Le Dr Don Vinh, microbiologiste et infectiologue au Centre universitaire de santé McGill (CUSM), ne voit pas, lui non plus, le plateau comme un échec, mais comme un phénomène « encourageant comparativement à ce qu’on voit dans d’autres pays où il n’y a aucun plateau en vue ». « Si le nombre de cas confirmés reste stable, c’est un bon signe qui indique que les politiques gouvernementales (les restrictions des activités sociales associées à chaque type d’alerte), les mesures de santé publique et le respect de ces mesures par le public permettent de maîtriser l’infection dans la société », dit-il.
Un déclin du nombre de cas devrait se manifester dans les deux prochaines semaines, croit-il. Si cette diminution ne survient pas, cela voudra dire qu’un des trois facteurs fait défaut dans son attaque contre le virus et que les mesures gouvernementales actuelles devront rester en vigueur et peutêtre même être raffermies, avance-t-il.
Comportements rebelles
On sait que, malgré les mesures de santé publique recommandées et les politiques adoptées en zone rouge par le gouvernement, il y a eu deux séances de bingo qui ont accueilli 200 personnes plutôt âgées dans une salle peu ventilée pendant des heures, soulignet-il. « Si des participants de ces événements deviennent malades et transmettent le virus, c’est le reste de la société qui devra subir les conséquences des politiques restrictives de santé publique », dit-il.

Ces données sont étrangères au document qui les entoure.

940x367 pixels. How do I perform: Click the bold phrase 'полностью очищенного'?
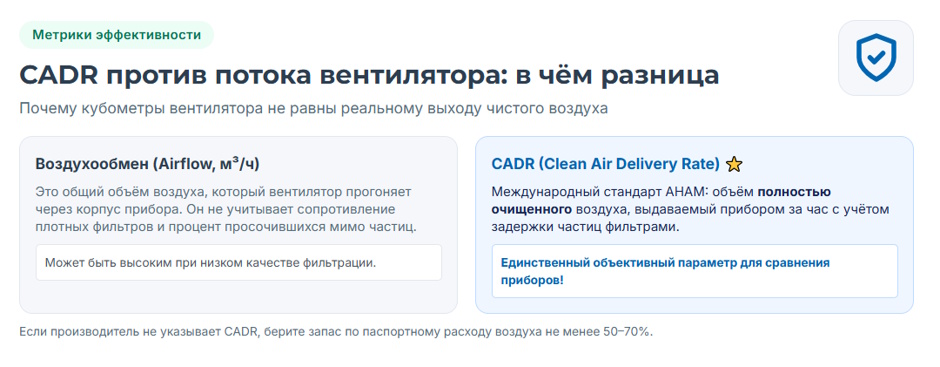(x=661, y=201)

« Les comportements rebelles n’aident pas à maîtriser la situation ; ils jouent sûrement un rôle important dans ce plateau [du nombre de cas]. Ce ne sont pas les petits manquements, comme oublier de se désinfecter les mains avant d’entrer dans un magasin qui sont à l’origine de ce plateau, mais plutôt des comportements franchement rebelles, comme celui de refuser de porter un masque et de manifester en grands groupes serrés sans masque. Ce sont ces comportements qui contribuent à l’épidémie », explique-t-il.

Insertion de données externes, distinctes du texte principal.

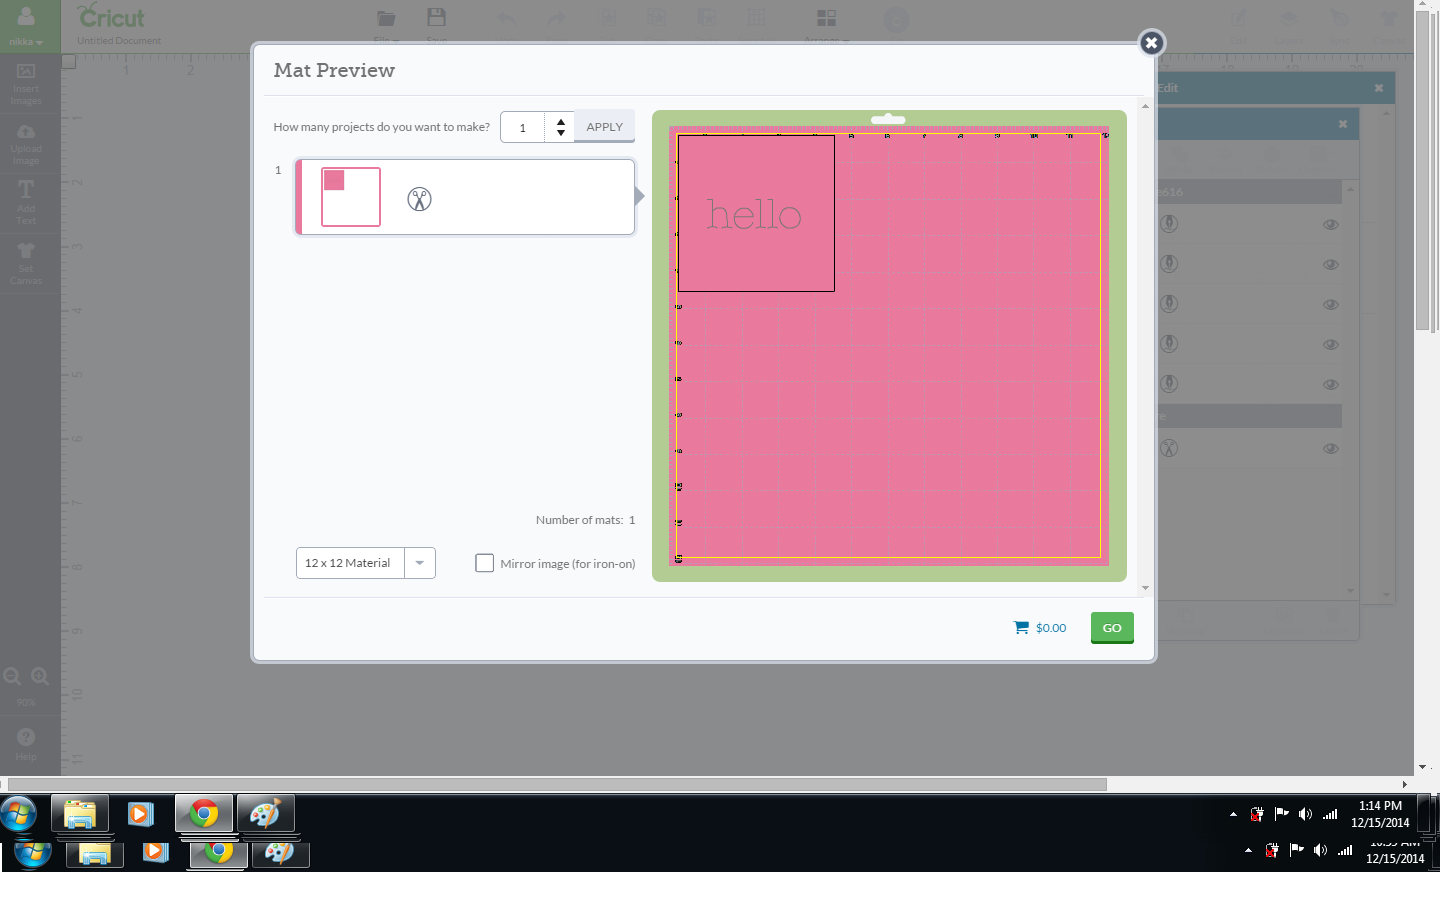Click inside the project quantity field
This screenshot has height=900, width=1440.
coord(522,127)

« Espérons que le respect des mesures des 28 jours va nous permettre de voir une diminution du nombre de cas dans les deux prochaines semaines. Cela voudra dire que les mesures adoptées au début d’octobre sont efficaces et suffisantes pour maîtriser les éclosions et que le gouvernement pourra les réutiliser au besoin », affirme le Dr Vinh.
La diminution des cas permettra probablement un relâchement des restrictions, un certain « retour à la normale » qui, à son tour, induira fort probablement une nouvelle vague d’éclosions, une troisième vague, car « le nombre de cas confirmés ne va pas descendre à zéro, il restera à un niveau de base, comme celui observé cet été, par exemple. Ce nombre de cas de base est comme les cendres d’un feu qui peuvent se réactiver et entraîner un nouveau feu à l’avenir. On ne devra pas penser que c’est la fin de la pandémie », prévient–il.
La stratégie du gouvernement consistera probablement à « maîtriser » la situation. « Parfois, on accordera certains types de libertés avec une surveillance serrée et, quand on dépassera un seuil prédéterminé, on décidera que, parmi les activités qui sont permises, celles qui sont moins essentielles seront restreintes. Ce seront des politiques qui varieront en fonction de la situation, mais qui tenteront d’être accommodantes et flexibles, pour éviter des mesures plus draconiennes, comme un confinement total », pense le Dr Vinh, qui ne se dit pas devin car, selon lui, « le comportement humain est la chose la plus difficile à prévoir ! ».